▶ _What to produce_:
Pictures must not appear in the copy. Set down exactly the line with "Task: Click the Invite New Members heading" and each line after it through the end of the data below.

The input below:

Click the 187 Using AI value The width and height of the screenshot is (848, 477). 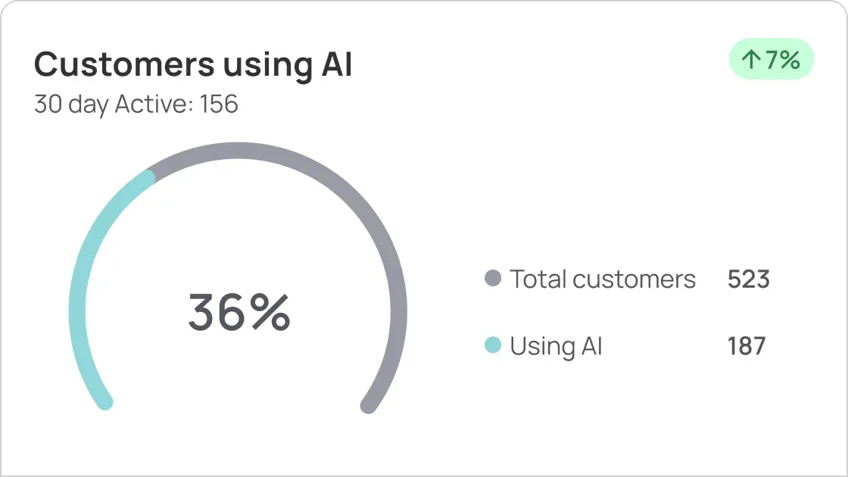click(747, 346)
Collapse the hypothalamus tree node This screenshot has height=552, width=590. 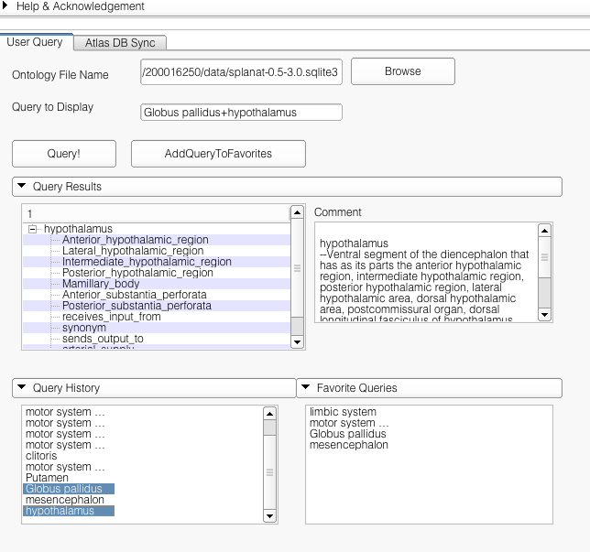[33, 229]

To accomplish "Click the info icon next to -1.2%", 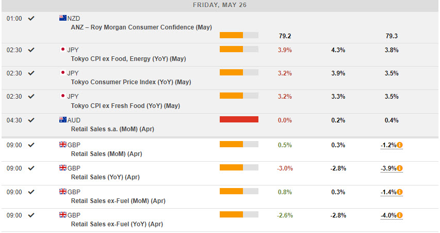I will tap(399, 145).
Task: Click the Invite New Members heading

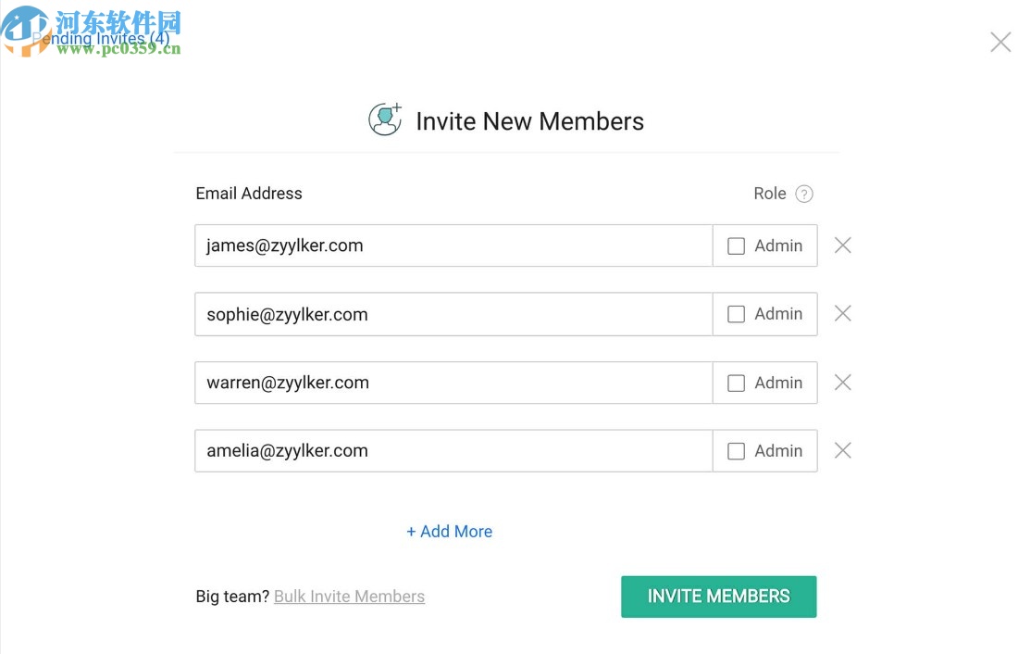Action: [x=529, y=121]
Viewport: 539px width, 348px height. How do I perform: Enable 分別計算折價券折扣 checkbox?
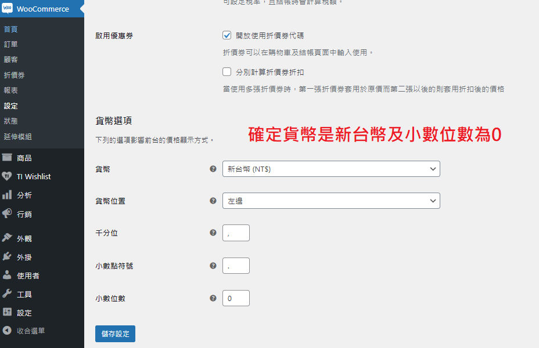227,73
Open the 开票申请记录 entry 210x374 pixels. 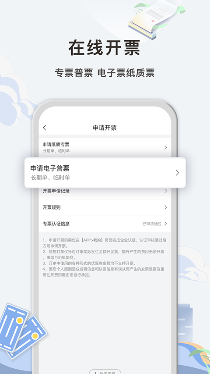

End of The input.

▶ _Answer to the problem_:
Task: Click the Invite New Members heading

Action: [x=529, y=121]
Viewport: 539px width, 348px height. How do I perform: Enable 分別計算折價券折扣 checkbox?
227,73
Open the 开票申请记录 entry 210x374 pixels. 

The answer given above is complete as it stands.